A detour today... I used Google to help me learn why my 6 y/o has a white spot on her first grown-up tooth that is just beginning to emerge. The second result in Google for "white spots on teeth" was EXACTLY what I was hoping to find. And exemplifies why I recommend that professionals blog.
Dr Dean Brandon, a pediatric dentist in Huntsville, Alabama, has an outstanding blog www.cyberdentist.blogspot.com.
Dr. Brandon's "white spots" post was informative. He seems knowledgeable and because he shared, makes me think he cares--I wish he were in St Louis! But my point in blogging about him is to extract (no pun intended) some lessons from him.
A testament to the quality of his blog, the page I wanted came up VERY high in Google search results.
Interestingly, Dr. Brandon's post on white spots, written in 2006, has elicited 82 comments to date--though many of these are Dr. Brandon's replies to reader questions. After skimming the comments, I am absolutely certain he cares because he has personally responded to people, especially in the early years of his blog.
Accountants, lawyers, and other professionals might look at this and assert the following:
- If I got 40 comments on a post, I wouldn't have time to answer everybody!
- I'm not sure I want to, or should, give away all that "free advice"!
- How does this blog help his local practice when readers are all over the world?? I'm in [insert city] like he's in Huntsville, so why should I care about a question from a reader in Toledo?
Fair enough. My thoughts below.
Comment volume. My first reassurance is to suggest that you aren't likely to get the same level of inquiry as he does. Frankly, his readers are mommies and daddies worried about their kids and people don't tend to obsess about their accounting or legal issues the way they do about their kids' medical needs or appearance!
Second, by reading a bit deeper on his blog, I learned that Dr. Brandon has subsequently expressed an inability to personally respond to all comments. In October, 2007, he posted this graph of his readership growth wrote:
By the way, many people ask questions of me. I have been generally happy to give my opinion, but have also tried to get across that I cannot give dental advice that is specific to any one patient (see disclaimer). Over the past few months I have gotten very busy and cannot devote too much time to answering questions. Therefore, I will be posting most of your comments, but will not likely be able to answer any questions.
So, like him, you can manage expectations about how you will behave with readers.
Especically when you start out with a blog, it is just smart, as well as common courtesy, to reply to readers who read you and are moved enough about your content to post a comment. But, yes, at some point, it might become unmanageable. When you hit that point, as our good Dr. did, just say so! People will understand.
By the way, in Dec, 2008, Dr.
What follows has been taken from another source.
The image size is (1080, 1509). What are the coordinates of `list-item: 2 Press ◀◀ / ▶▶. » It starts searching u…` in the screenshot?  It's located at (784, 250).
Brandon added a comment to this Blog Stat post that his stats have again doubled those shown above. This is in light of the fact that he only made SIX postings in 2008!
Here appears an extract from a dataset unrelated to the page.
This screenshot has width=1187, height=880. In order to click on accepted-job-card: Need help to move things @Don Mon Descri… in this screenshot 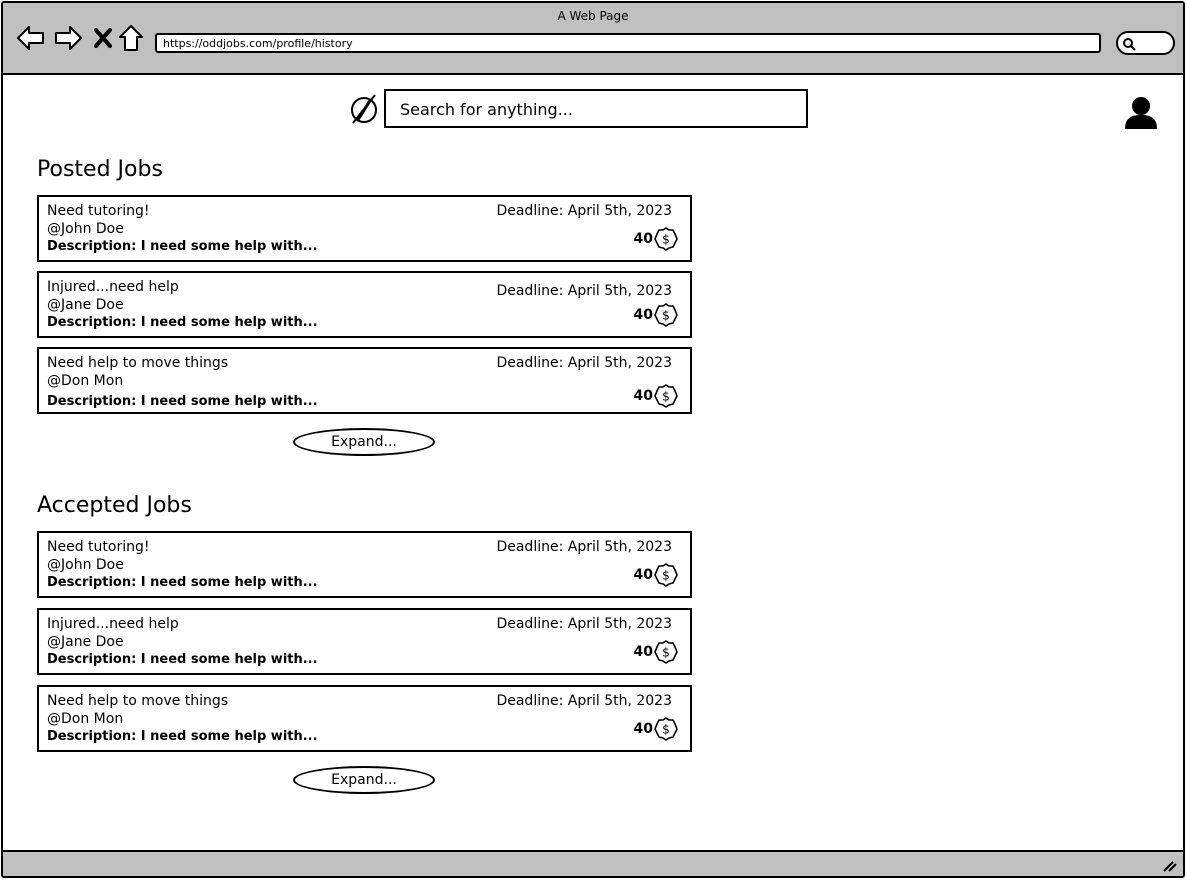, I will do `click(364, 718)`.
(NOTE: This few postings in a year isn't optimal, but his blog was so well established since its launch in Sep. 2005, when there was little other similar content out there, that he could pull it off. It's a little tougher to "stand out in the crowd" if you're just starting now. But it is NOT too late.)
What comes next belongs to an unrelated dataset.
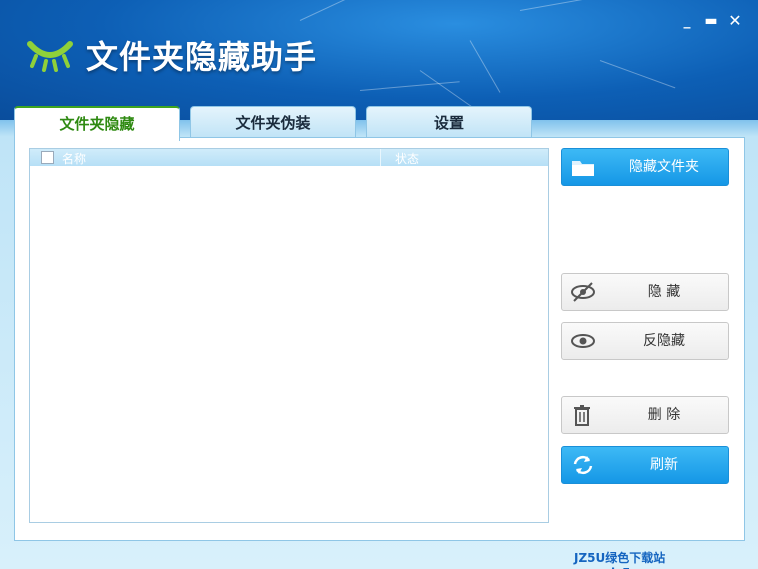 This screenshot has width=758, height=569. Describe the element at coordinates (407, 158) in the screenshot. I see `column-status-header: 状态` at that location.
Free advice. Yeah, this is a tough one. But it boils down to common sense.
I think there are two kinds of professional service providers when it comes to marketing: those who share information liberally and realize it more than pays for itself, and those who feel the need to bill every minute they help someone.
In my years in marketing accountants and lawyers, I have seen that the former approach is much more fruitful, long-term. Look at the greatest rainmakers you know, and you too may observe that they probably follow the "share liberally" policy when it comes to helping people out, whether the recipient of the help will ever become a client or not.
This is how to develop a reputation as a caring, helpful person. <--what most people want in their professional service providers! And it is also how people witness, first hand, and are reassured, that you are a "pro" at what you do.
If you are worried about liability in advice provided, don't. That is what disclaimers are for. See Dr. Brandon's excellent disclaimer and look at the legal lingo of other blogs for ideas on how to CYA.
Local practice, global readership. I'll share a few rhetorical questions to address this concern.
As a local practitioner in [insert your city], does it enhance your credibility at all to be viewed as a national or international expert?
If you spoke to a national audience of peers, or wrote for a national journal or professional association publication, would that be something you would include on your biography?
Did you notice that as Dr. Brandon's blog stats soared, that his time to blog rapidly diminished?
And did you notice that among the six posts he made in 2008, two were about significant expansion--major equipment and the construction of a major new facility?
I rest my case.
Summary. I do want to say that, IMHO, a large part of Dr. Brandon's success is due to the excellent quality of his posts AND his participation in his readers' experience through comments. If you scroll down his right-hand sidebar, you'll see his entire list of posts. Note the following three points:
The posts are about things that patients care about.
Titles are short and pointed.
And the content of each post is very thorough, a result of which is the high odds that he uses phrases that will come up in searches like mine.
Congrats Dr. Brandon and, if you read this, thanks for answering my questions about my daughter's spot!